Marco Neirotti
Frammenti. Colori in marmo

Incontro con Enzo Sciavolino

24 NeirottiHai scelto per tema i frammenti, dunque, la parzialità. Non temi di essere riduttivo?
«Al contrario, I frammenti sono l’inizio di un cammino, il momento in cui lo si intraprende. E sono la forma emblematica per orientarsi in esso. Si parte da una porzione, dai suoi limiti, e si sfonda, si va oltre.

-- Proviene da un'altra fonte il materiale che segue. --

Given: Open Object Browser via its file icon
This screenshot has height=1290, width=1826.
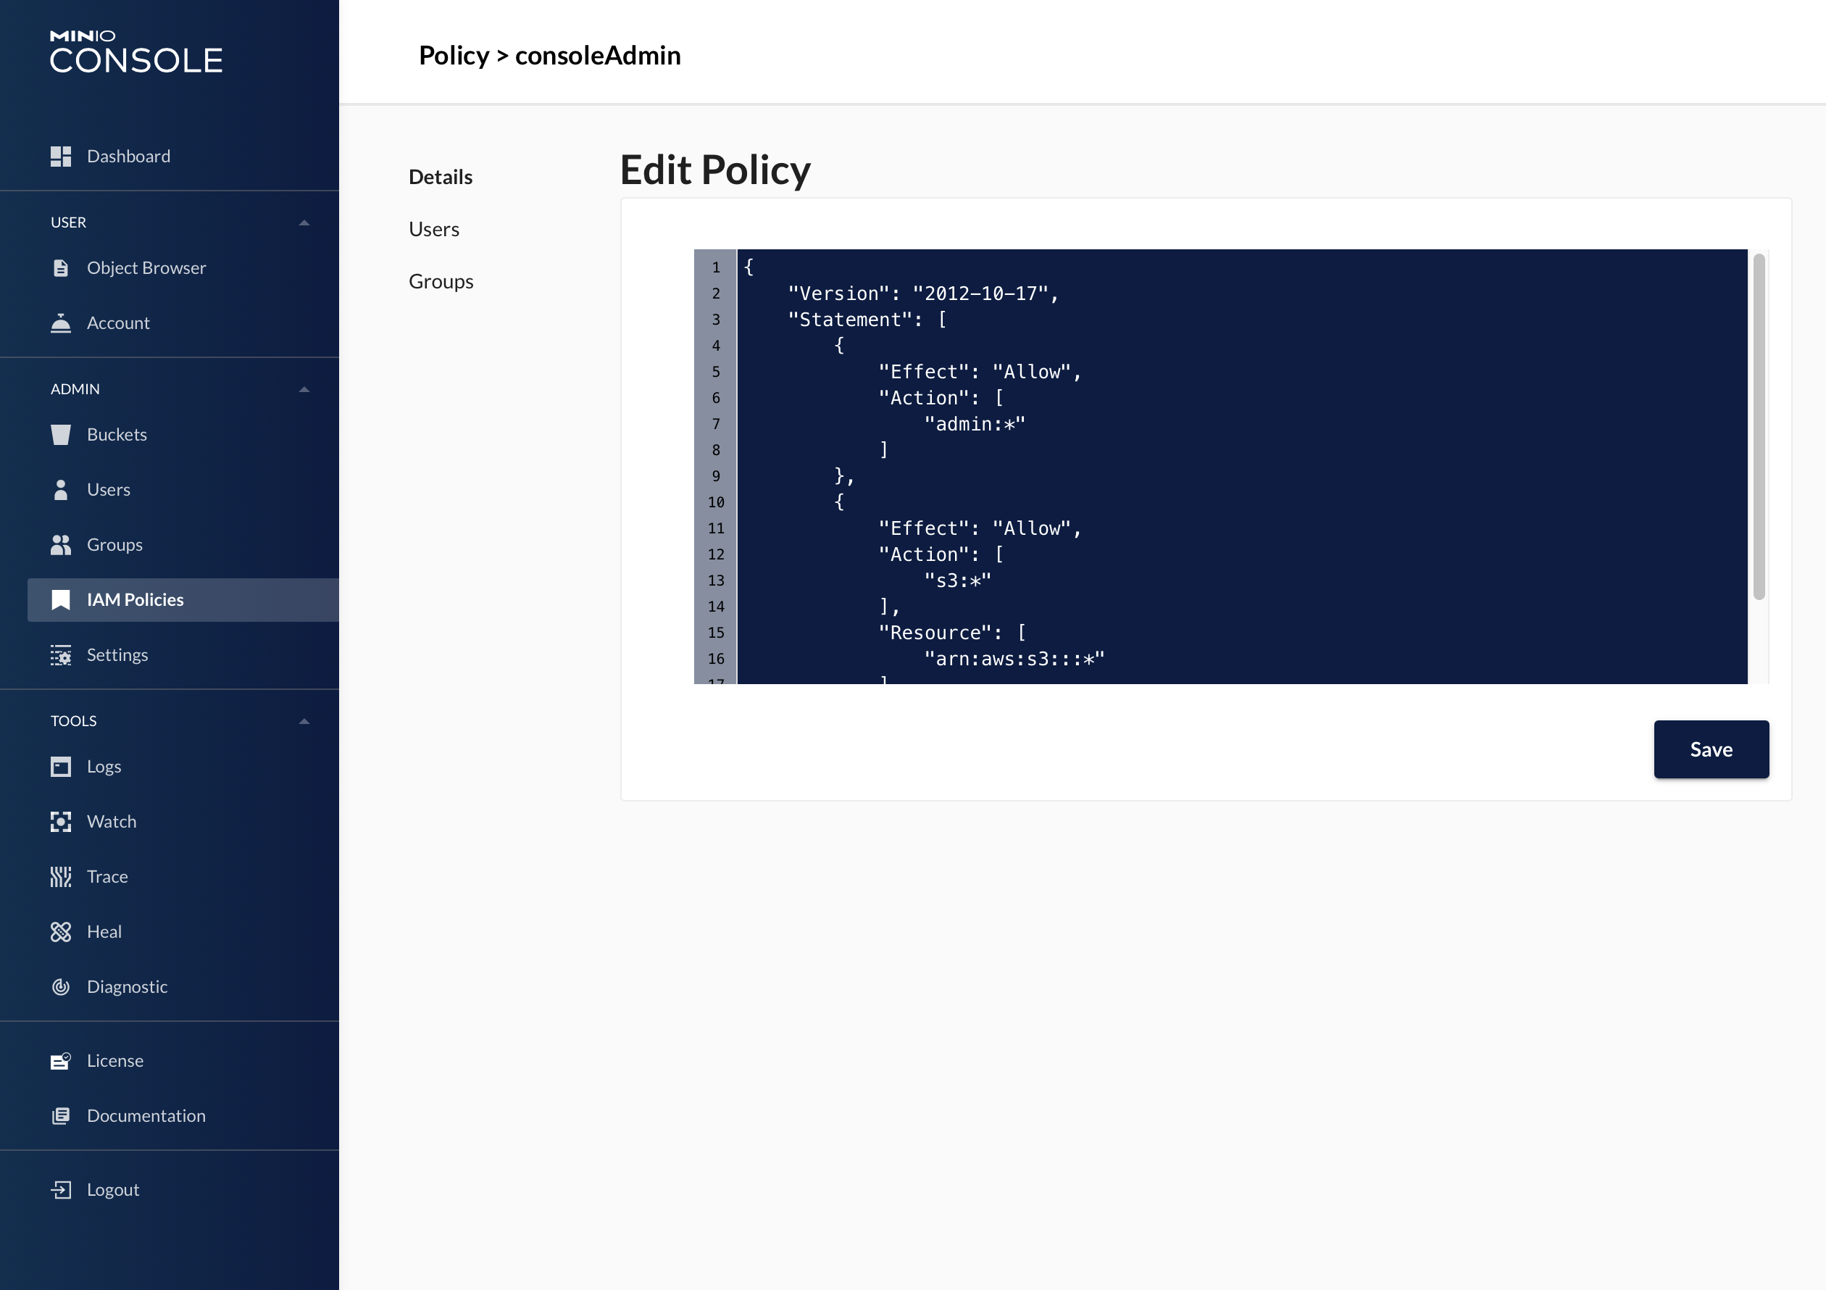Looking at the screenshot, I should (60, 268).
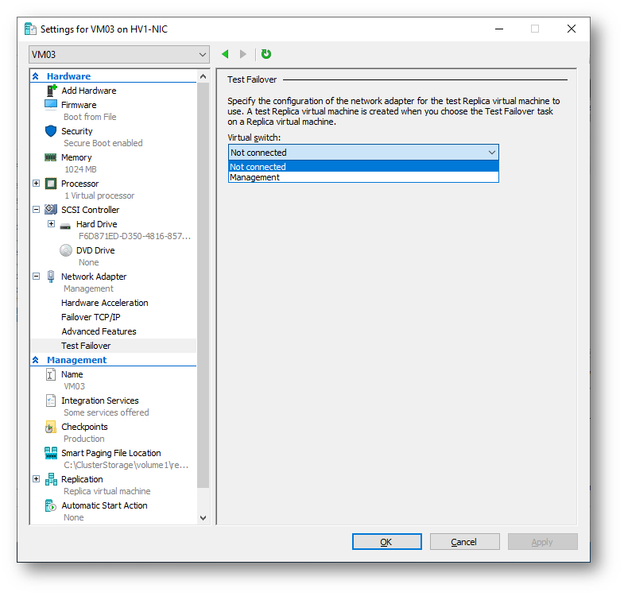Open the VM03 virtual machine dropdown
Screen dimensions: 624x596
coord(119,55)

Nel cinema, per esempio, il primo piano – un labbro, un naso, un occhio – diventa protagonista assoluto, interloquisce direttamente con lo spettatore, più di un campo lungo che abbraccia la visione totale».

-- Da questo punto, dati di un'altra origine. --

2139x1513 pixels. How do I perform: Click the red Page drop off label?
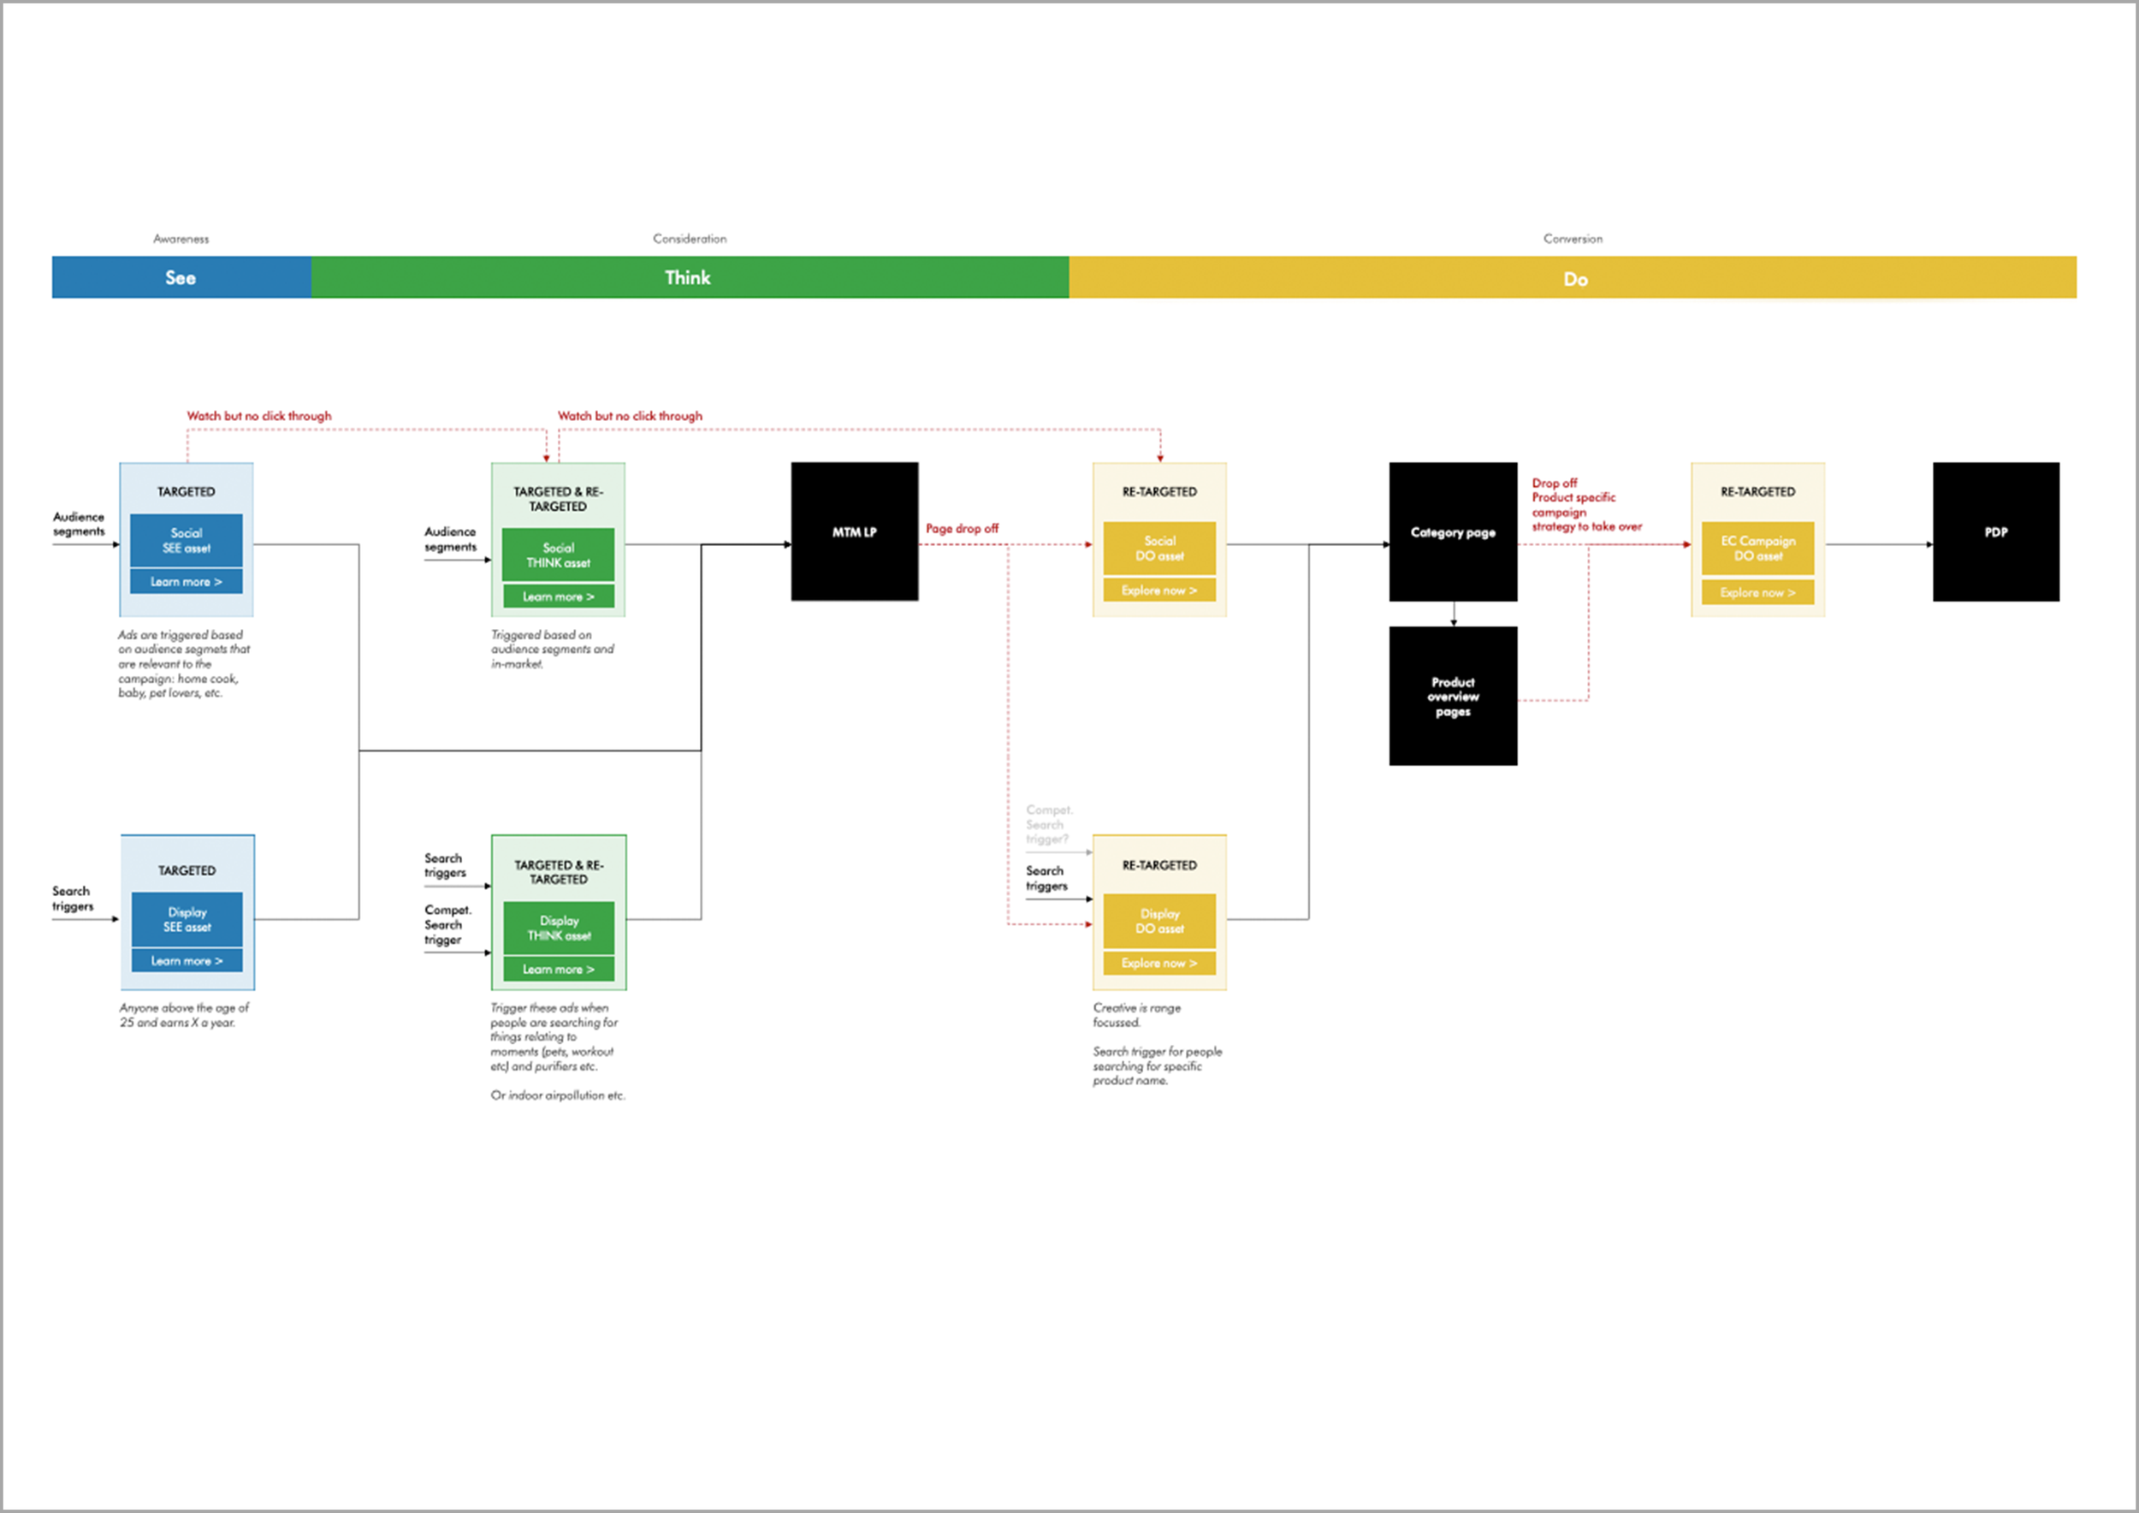point(961,528)
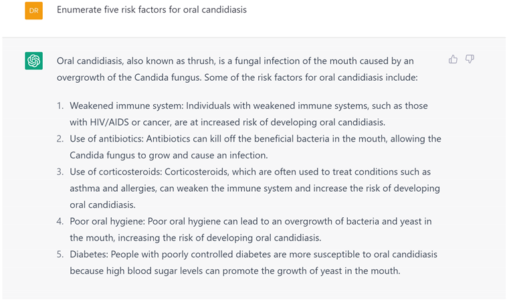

Proponi una sorta di primo piano come fondamento di un successivo campo lungo, in parte gestito dallo spettatore?
«Propongo frammenti di storie, di natura, di realtà che sono porzioni di sogni, di memoria nella battaglia per la verità, che è poi la poesia».

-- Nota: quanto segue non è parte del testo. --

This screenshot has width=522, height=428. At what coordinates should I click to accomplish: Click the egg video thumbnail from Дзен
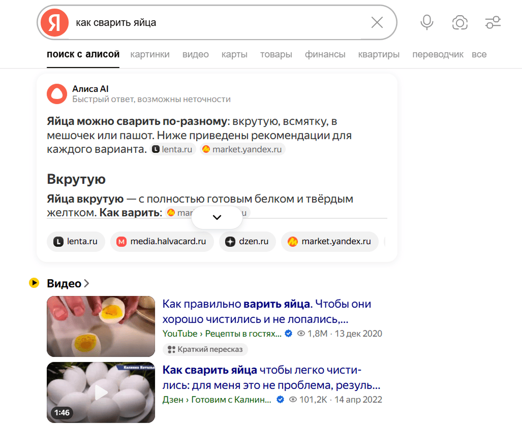click(x=101, y=392)
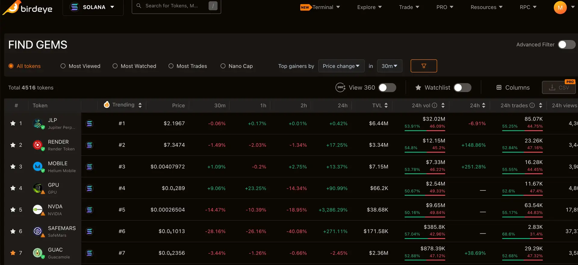578x265 pixels.
Task: Open the 30m timeframe dropdown
Action: 390,66

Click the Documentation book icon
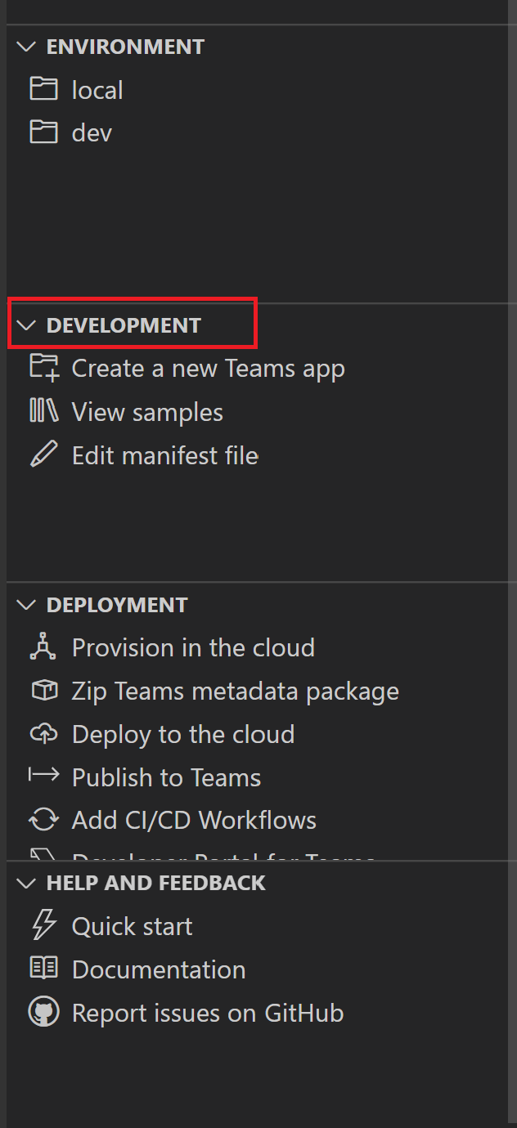point(43,969)
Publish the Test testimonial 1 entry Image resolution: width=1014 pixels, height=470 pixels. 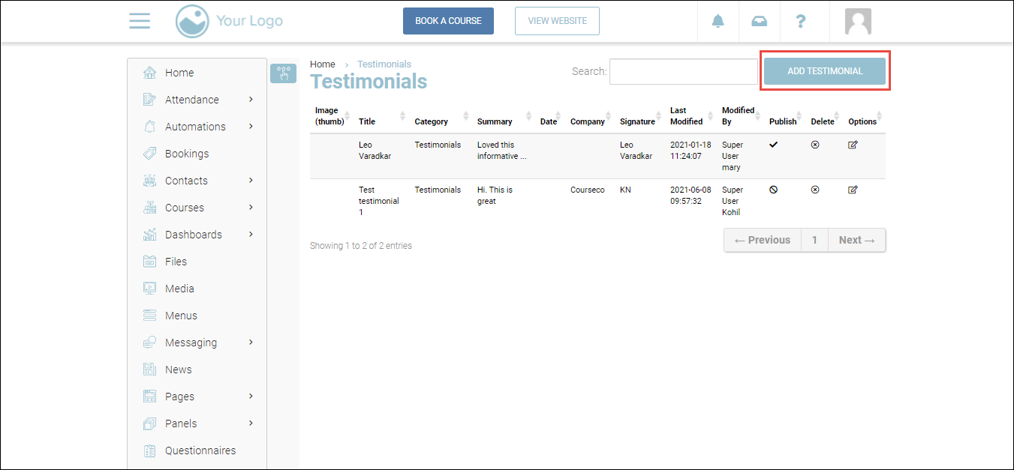pos(773,190)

Una verità cosi impostata è fatta di ipotesi aperte. Come nel gioco delle maschere?
«È un luogo comune il fatto che la maschera nasconda il volto. In realtà lo rivela anche: la verità di quella maschera si incontra ad un dato momento con la verità del volto su cui è calata. Come nel Mito».
Il Mito è un tema a te caro, ma c’è il rischio di equivoci: il Mito cui ti riferisci non è quello antico della sacralità, ma è l’ambiguo – antico e attualissimo – rapporto tra due categorie: essenza e manifestazione.
«Mito altro non è che racconto. È il manifestarsi in forme visibili di una immagine, di un mondo invisibile che opera attraverso un’altra verità in cui, come dice Eraclito, i contrari ne sono la sostanza. È l’Uno, nessuno, contomila di Pirandello. Nel Mito avviene una cosa e un’altra appare, una cosa appare e un’altra avviene. La realtà è sempre al di là della frontiera della rappresentazione, poiché, citando Nietzsche, non esistono fatti ma solo interpretazioni».
Allora per te artista la scelta è radicale: offrire interpretazioni oppure fatti oggettivi da interpretare.
«Fatti oggettivi, naturalmente. E che cosa sono i fatti oggettivi? Sono frammenti di metamorfosi in una temporalità plurale, concreta, reversibile, in continua cancellazione dei confini. Ecco allora la tensione a far sì che in una figura, in una forma, convivano più immagini diverse e che mantengano in questa unità la loro differenza. E che da questa unità in conflitto scaturisca il mutamento, la trasformazione delle forme che, cancellando i propri confini, si trasfigurano in nuove immagini, nella confluenza dal mondo delle idee al mondo delle cose sensibili».
Differenze nell’unità. Lo proponi, questo concetto, direi anzi che lo imponi, o almeno lo esalti, con una innovazione: il grido del colore, dei particolari colorati inseriti sul marmo.
«Il colore è una porzione di realtà e viene ad unirsi ad un’altra porzione di realtà, forse più ampia ma altrettanto parziale. Unendosi svela la verità, l’essenza del loro insieme. Realizza la trasfigurazione».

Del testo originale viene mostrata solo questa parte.